Administrators in colonial-era Delhi, the story goes, had a problem. The growing capital city bordered agricultural land, bringing more people into occasionally deadly contact with a subcontinental rogues gallery that included cobras and banded kraits.
The administrators’ novel solution was to give the private sector an incentive to supply a public good: they offered a bounty for dead snakes. Supply did indeed rise to meet demand in response, but not quite in the way they had hoped: local entrepreneurs reacted to the bounty by farming snakes.
Civil servants realized they were running a costly but socially useless snake-farm subsidy program and ended the scheme. That must have seemed like a sensible response to a scheme that wasn’t working as intended. But the farmers, with their urban snake farms now unprofitable, released their stocks into the wild.
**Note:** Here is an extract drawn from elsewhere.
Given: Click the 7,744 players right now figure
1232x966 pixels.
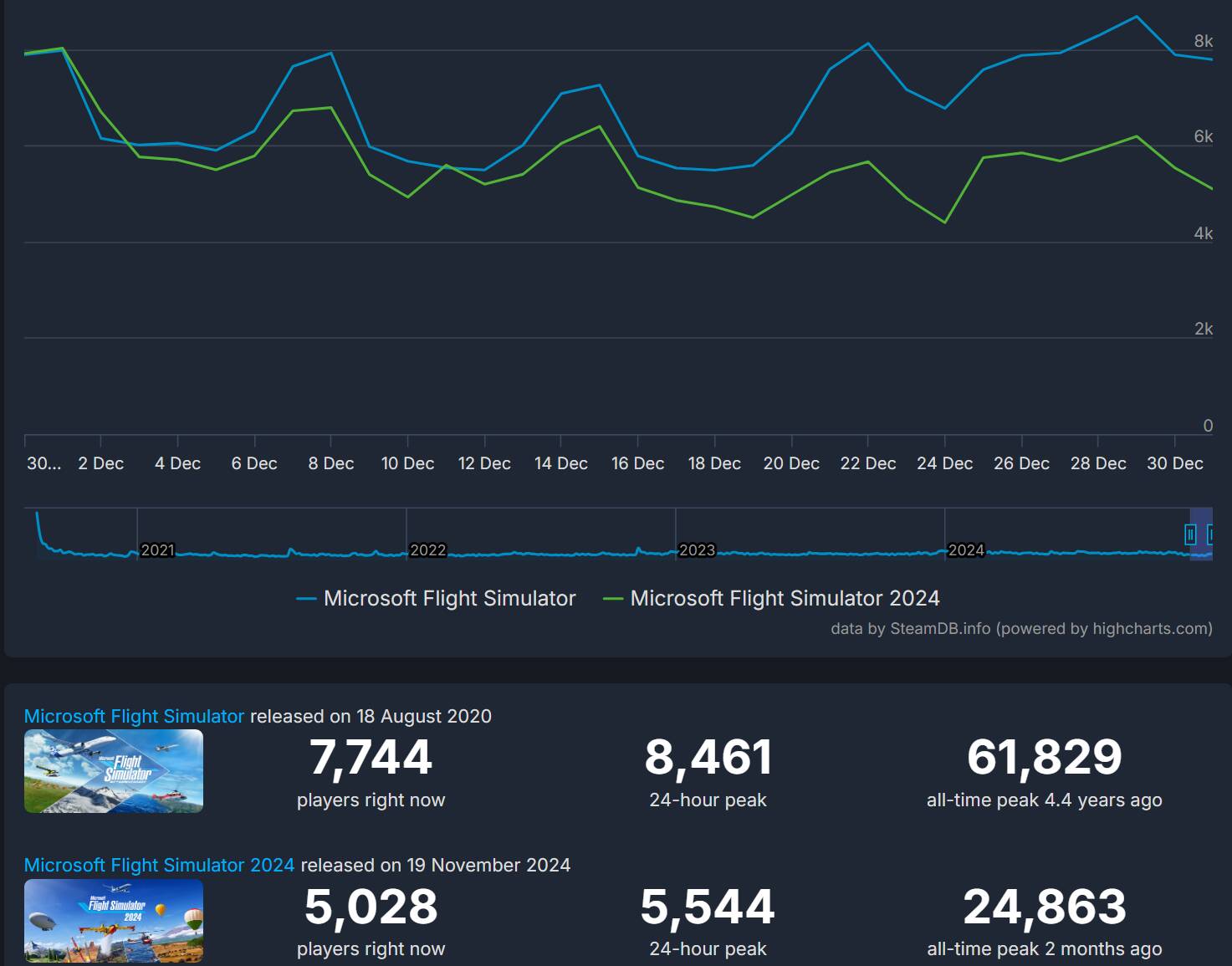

The administrators’ well-intentioned plan may have made Delhi safer at first but much less safe in the long run.
Like most good parables, the story of the so-called cobra effect is probably apocryphal; the historian Michael Vann suggests using “the rat effect” instead in an article about a similar incentive scheme gone awry in Hanoi.
The term’s historical veracity notwithstanding, however, cobra effects are a useful way to think of problems that crop up a lot in international development: whether it’s empty “rice huts” that don’t house anyone set up by entrepreneurial Somalis to increase food aid to camps whose population is estimated by aerial surveys, or companies lying about the value of their exports to earn tax credits.
Economists characterize these as “principal-agent problems”: how does the party who pays (the principle) maximize the chance the implementer (the agent) does her job well—or at all? Our CGD colleagues have helped to develop and promote the concepts of Cash on Delivery (COD) Aid and Payment by Results (PbR) that, if applied properly, help mitigate principal-agent problems by paying implementers for results rather than prescribing or supplying inputs and hoping that we choose the right ones, in the right combination, at the right time, that are appropriate for the local context.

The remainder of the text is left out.